There were drive-in dairy stores and drive-in movies 12 months a year. Car shows consisted of cruising Whittier Blvd, Sunset Blvd, and the main drag in almost every town. (Listen to Randy Newman's "I love LA" and watch American Graffiti and you get the absolute essence captured in a song and a movie.)

Is the magic gone? I think so. Ask tabs, he was here in SoCal for his youth and many of his years before leaving for Vegas. (If you went to the LV suburb of Henderson, NV and asked how many are originally from CA, I think a big majority would raise their hands.

Small coastal towns on the Central Coast are still charming if not touristy. Prices for a modest house are out of the reach for 99%. Especially for those that need a job with a salary in the low 6 figures to maintain such a place and pay the taxes.

So, to any of you CA expats (Red Beard, etc.), is the magic gone? Does it live only in the minds of us diehard remaining natives (3rd generation here)?

Do all the palm trees keep us from seeing the trees instead of the forest? (Less the 3.7 million acres burned in the last 2 months, well mostly last 5 weeks.)
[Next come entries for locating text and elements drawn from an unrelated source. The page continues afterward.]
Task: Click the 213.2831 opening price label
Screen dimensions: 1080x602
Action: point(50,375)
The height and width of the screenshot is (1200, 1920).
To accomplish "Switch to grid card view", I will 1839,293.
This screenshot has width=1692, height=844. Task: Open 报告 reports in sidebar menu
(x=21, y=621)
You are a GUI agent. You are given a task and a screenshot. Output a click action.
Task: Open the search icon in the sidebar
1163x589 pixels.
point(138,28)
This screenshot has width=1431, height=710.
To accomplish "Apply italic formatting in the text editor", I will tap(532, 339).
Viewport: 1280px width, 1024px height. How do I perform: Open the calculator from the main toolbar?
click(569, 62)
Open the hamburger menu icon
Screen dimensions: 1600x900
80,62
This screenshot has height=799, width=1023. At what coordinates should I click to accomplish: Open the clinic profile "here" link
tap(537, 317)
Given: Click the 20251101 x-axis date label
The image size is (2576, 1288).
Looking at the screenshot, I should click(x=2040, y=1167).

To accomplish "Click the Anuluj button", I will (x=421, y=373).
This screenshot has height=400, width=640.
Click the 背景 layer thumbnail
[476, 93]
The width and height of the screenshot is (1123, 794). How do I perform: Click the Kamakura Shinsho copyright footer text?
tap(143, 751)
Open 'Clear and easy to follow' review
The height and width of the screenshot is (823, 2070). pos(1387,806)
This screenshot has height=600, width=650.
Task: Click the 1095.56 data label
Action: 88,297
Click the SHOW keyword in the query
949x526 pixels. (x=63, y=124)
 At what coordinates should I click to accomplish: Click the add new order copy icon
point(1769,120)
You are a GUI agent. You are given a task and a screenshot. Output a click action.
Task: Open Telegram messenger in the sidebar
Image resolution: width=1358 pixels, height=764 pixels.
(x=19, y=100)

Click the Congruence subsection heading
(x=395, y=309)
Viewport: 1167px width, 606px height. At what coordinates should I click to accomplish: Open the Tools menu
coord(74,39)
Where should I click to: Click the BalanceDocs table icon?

I find myself isolated in more ways than the COVID shut down. I find my kind exist only as seniors who were there when it all went down. I think of the lyric in "American Pie," a repeated line, "The day the music died."

Now that song was not written about CA and the day the music died has been interpreted as a reference to Buddy Holly and Ritchie Valens (a native CA'n) deaths in 1959. But the overall gist of the work is how America was heading towards a downward spiral that may have begun with the Viet Nam war.

Nevertheless, some CA institutions still forage on. You can still get a date shake on the way to Palm Springs, and the surf's up, baby. The cable cars run in SF and Route 66 is still marked in many places ending in Santa Monica. There are 9 National Parks, more than any other state and they don't change much. There's 840 miles of coastline, 3rd behind AK and FL.

But that's all physical stuff. It's the people shift that has drastically changed. Did they not notice the magic? Well, it is after all, magic and sometimes things seem to disappear, only to reappear.

Maybe for only some, though. The reality is the place is dirty and rude. That didn't used to be but I know we are not alone with that.

I do wonder what CA expats think. There is a saying here that if you leave you can't get back.